From the first line of the data below through the line bearing "You are a computer-use agent. 737x631 pixels.", reproduce each line exactly; do not include pictures.

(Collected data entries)
·····

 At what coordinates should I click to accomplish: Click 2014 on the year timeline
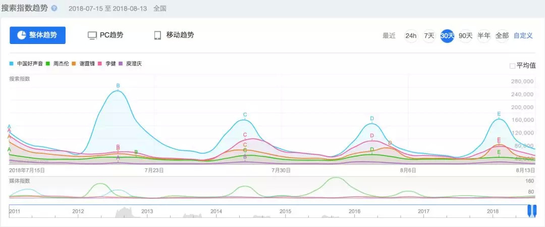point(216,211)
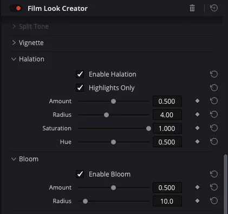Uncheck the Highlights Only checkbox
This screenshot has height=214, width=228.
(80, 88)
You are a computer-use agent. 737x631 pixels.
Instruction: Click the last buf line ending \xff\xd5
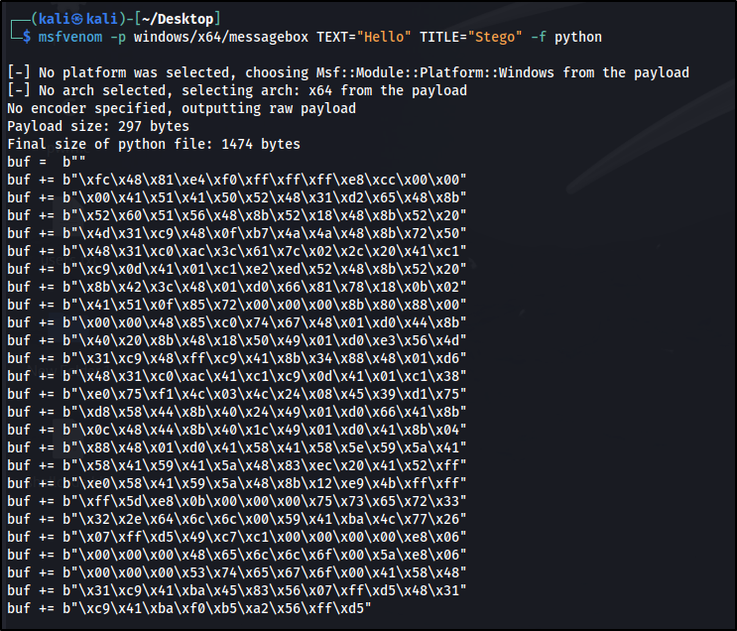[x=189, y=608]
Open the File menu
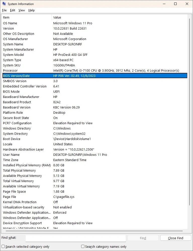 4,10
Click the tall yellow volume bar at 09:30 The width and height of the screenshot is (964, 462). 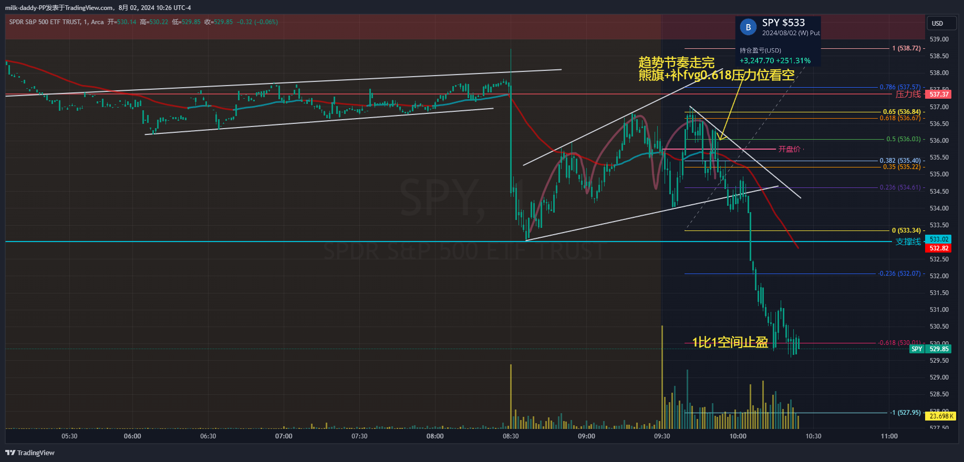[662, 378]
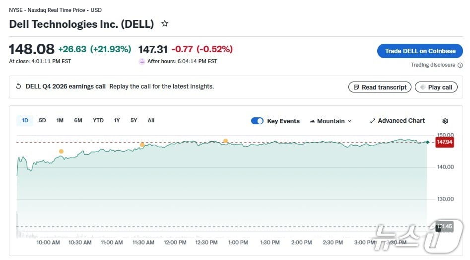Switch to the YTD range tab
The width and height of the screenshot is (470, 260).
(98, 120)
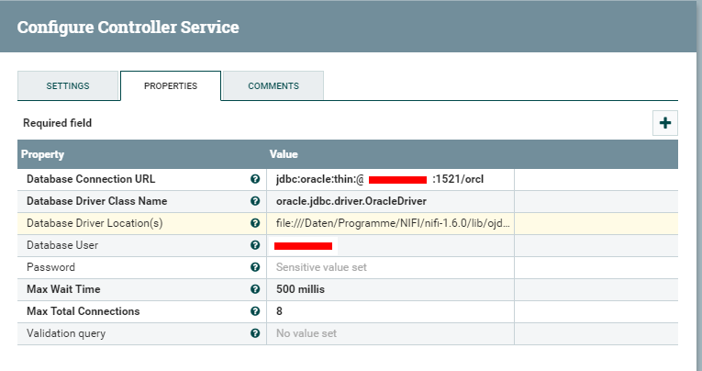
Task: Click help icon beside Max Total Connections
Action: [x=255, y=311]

·····

◆ **EXERCISE RESPONSE**:
 At what coordinates should I click to accomplish: Click 2014 on the year timeline
point(216,211)
Uncheck the Highlights Only checkbox
This screenshot has height=214, width=228.
(80, 88)
You are a computer-use agent. 737x631 pixels.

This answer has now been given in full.